There are so many beautiful ways to serve and welcome the Hispanic community during all the other months as well. 

As someone living in a predominantly Latinx community, I am constantly immersed in my culture. I see the Mexican flag flying over many small businesses. Buildings with art depicting familiar symbols in our culture are everywhere, including calveras de azucar, which are the sugar skulls commonly seen with Dia de los Muertos. 

I see many signs in both English and Spanish. I walk into most places and feel seen, heard and appreciated. 

However, there was a community space I once went into and didn’t feel welcomed. It should have been the place where I was embraced and felt safe in my identity.

I should have felt valued and that people of my culture were welcomed there. This place was a local congregation claiming to be diverse, yet lacking any visible signs backing that up. The experience/ My visit left me feeling isolated rather than like I belonged. 

Congregations aiming to be accepting of people of different backgrounds, cultures, races and ethnicities have often lacked in creating a diverse space, one where all are welcomed with open arms. As a social work student working with congregations, I often reflect on what churches can do to create such a multicultural and inclusive environment. 

The church should be a place that most resembles God’s kingdom. I believe the kingdom includes all of God’s worshipping and fellowshipping alongside those with cultural differences. It is a place where cultures are embraced, celebrated, accommodated and loved. 

A multicultural congregation aims to build bridges. There are a few steps that would help create such a multicultural congregation. 

The first is beginning with self-examination, becoming aware of our beliefs and cultural identity. This means being aware of ourselves in different spaces. Cultural awareness begins by looking inward. 

We must ask ourselves, “Do I have personal biases or stereotypes for others?” The answer is most likely yes since implicit biases are in all of us. 

Congregational leadership should all go through the process of becoming self-aware to better serve congregants from different cultures. 

We must also be knowledgeable and willing to learn about different cultures. If there are church members who speak different languages, it is important to have printed materials available in their heart language. 

Churches should learn about the traditions and norms and celebrate the different cultural holidays of those within their congregations. For example, I attended an event hosted by a church highlighting Christmas celebrations across the world. 

The sanctuary was turned into a world marketplace where different booths represented different nations.
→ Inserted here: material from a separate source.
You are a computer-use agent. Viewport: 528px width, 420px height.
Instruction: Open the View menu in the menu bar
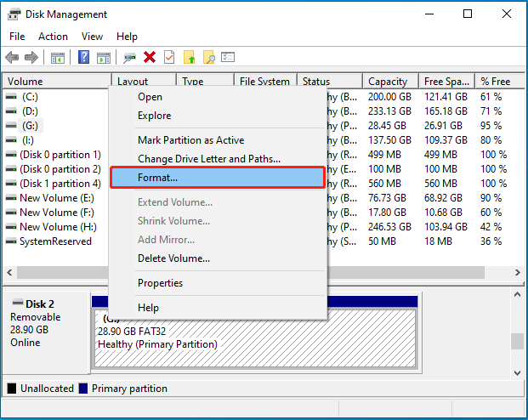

The main stage held various performances, ranging from Native American dancing to singing Los Santos Reyes, a Mexican posada.

There are always opportunities for congregations to learn about different cultures and identify ways to celebrate them. As believers, we are reminded of this in the book of Acts. 

The early church was relational. Members were a part of each other’s lives in different ways. They prayed for and taught one another. They worshipped and broke bread together. 

We know we are disciples of Jesus by truly loving one another, even if we are from different cultures. It all comes down to approaching ministry from a place of cultural humility. 

Cultural humility, rather than cultural competency, is a lifelong process of self-reflection and self-critique where the individual not only learns about another’s culture but starts with an examination of their own beliefs and cultural identities. 

A multicultural congregation is not one that just has members from different backgrounds, checking all the “diversity” boxes. It is, instead, one that is intentional in getting to know the life experiences of others. 

It is a congregation willing to have difficult conversations about what racism looks like and how to combat it in the church. It is one that is willing to admit and remain aware of its own history of oppressive practices. 

A multicultural congregation is one that reflects God’s kingdom, one where people of different backgrounds, cultures, ethnicities and languages are loved, embraced, celebrated and accompanied. 

What a gentle yet powerful force that could be.